Problem to solve. From the records below, output exactly the lines starting at the line with "Instruction: Select the" and ending at the line with "Task: Open the 左Ctrl key dropdown", both of them included, but no pictures.

Stored data
★ ★ ★ ★ ★ ★ ★
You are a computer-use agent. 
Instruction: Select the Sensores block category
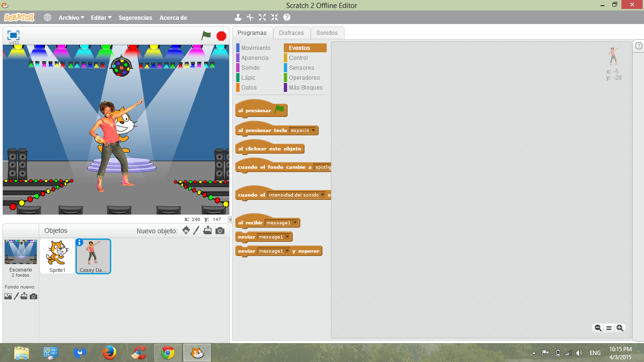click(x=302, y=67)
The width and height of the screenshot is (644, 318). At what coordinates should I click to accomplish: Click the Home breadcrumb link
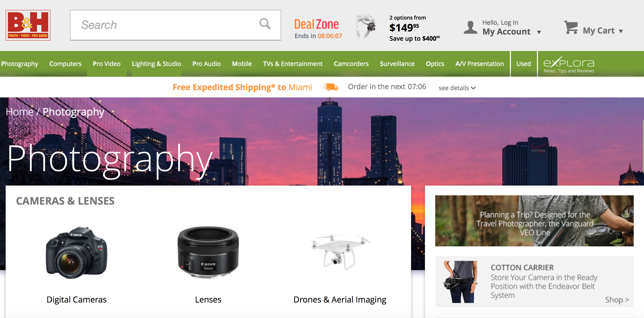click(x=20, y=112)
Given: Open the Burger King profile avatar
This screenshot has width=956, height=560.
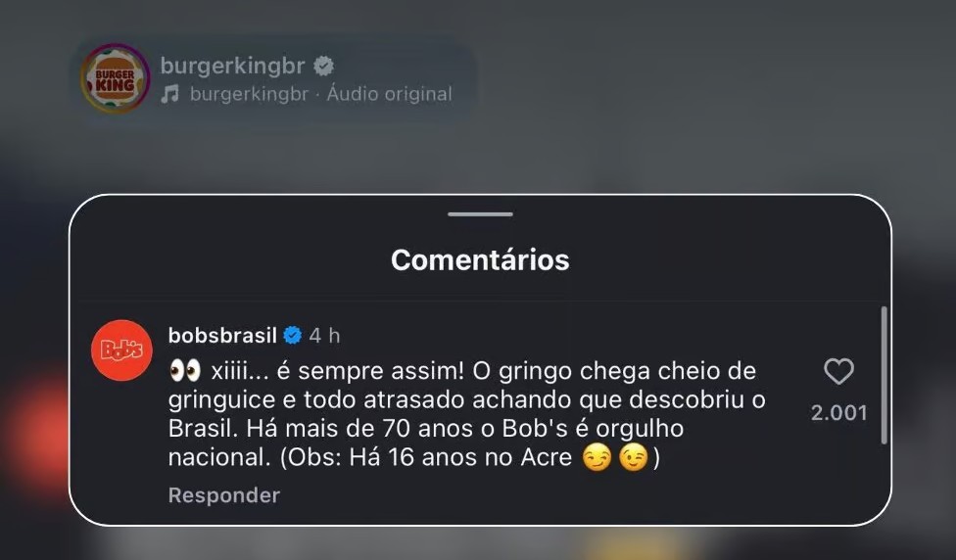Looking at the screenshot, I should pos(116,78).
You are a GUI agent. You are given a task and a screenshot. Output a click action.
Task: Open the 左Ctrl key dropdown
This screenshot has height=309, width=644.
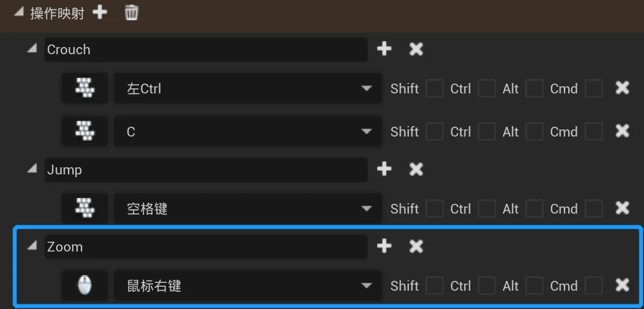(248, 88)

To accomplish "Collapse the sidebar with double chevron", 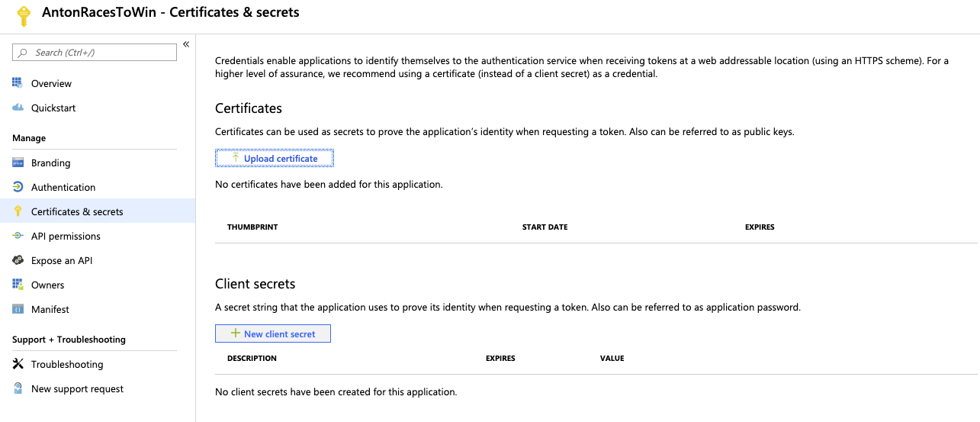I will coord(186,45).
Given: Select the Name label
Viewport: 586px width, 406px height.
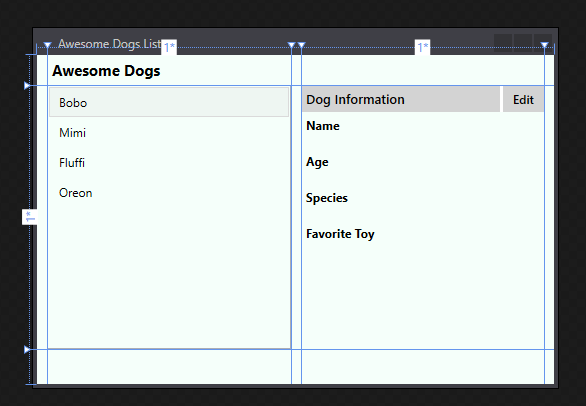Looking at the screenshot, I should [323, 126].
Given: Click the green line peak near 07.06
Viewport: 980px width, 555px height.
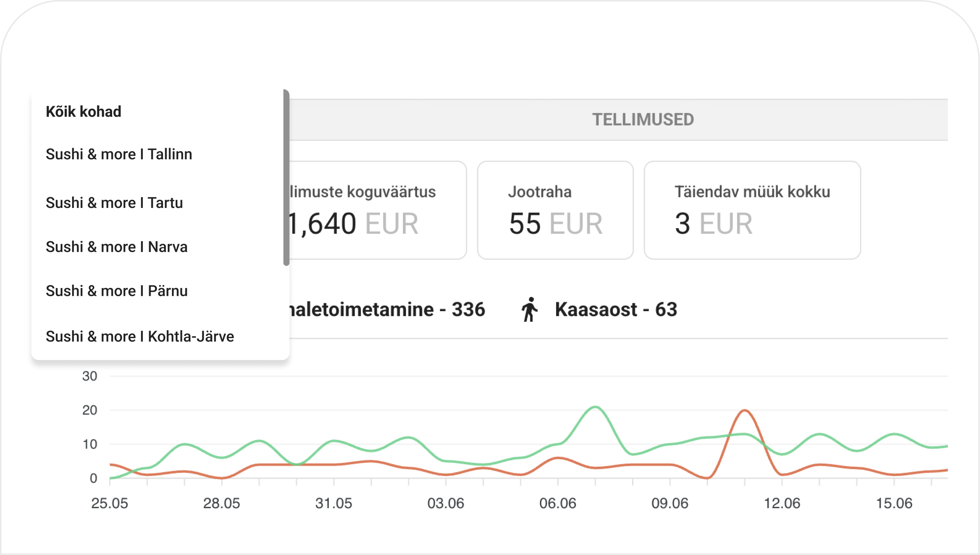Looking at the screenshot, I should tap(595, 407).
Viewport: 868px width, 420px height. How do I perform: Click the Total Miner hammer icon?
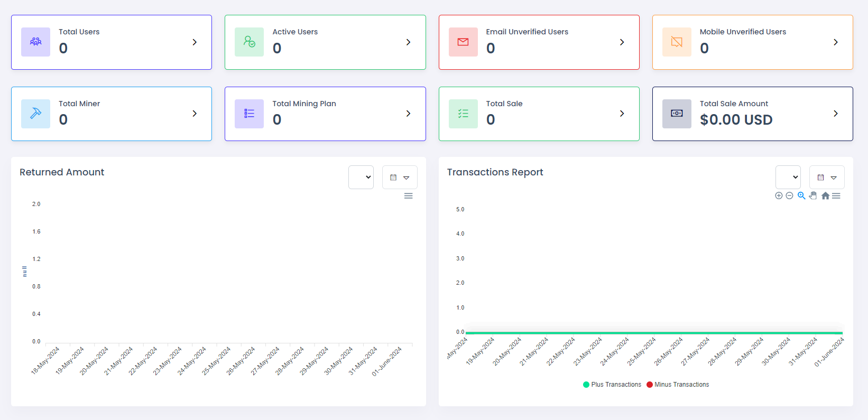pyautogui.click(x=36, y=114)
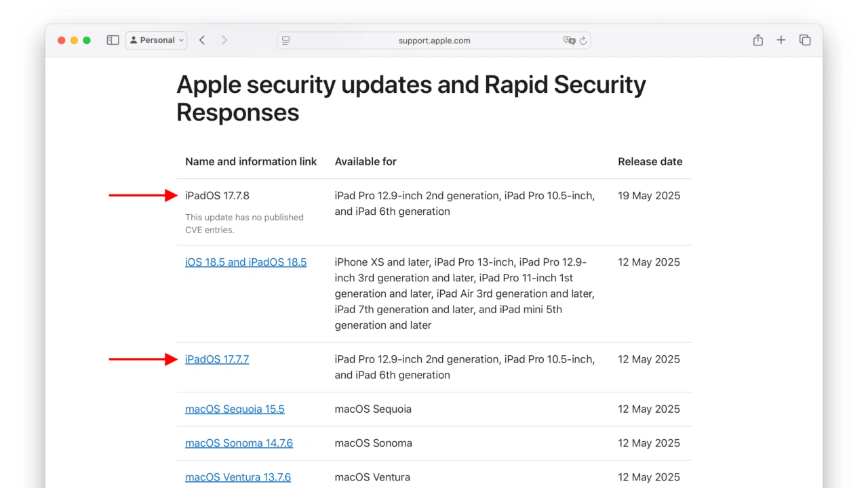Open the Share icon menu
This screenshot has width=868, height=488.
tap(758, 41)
★ ★ ★ ★ ★ ★ ★
Written solution.
Instruction: Select the Sensores block category
click(x=302, y=67)
The width and height of the screenshot is (644, 318). At what coordinates should I click to accomplish: Click the Home breadcrumb link
click(x=20, y=112)
Given: Open the Burger King profile avatar
This screenshot has width=956, height=560.
Looking at the screenshot, I should pos(116,78).
You are a GUI agent. You are given a task and a screenshot. Output a click action.
Task: Open the 左Ctrl key dropdown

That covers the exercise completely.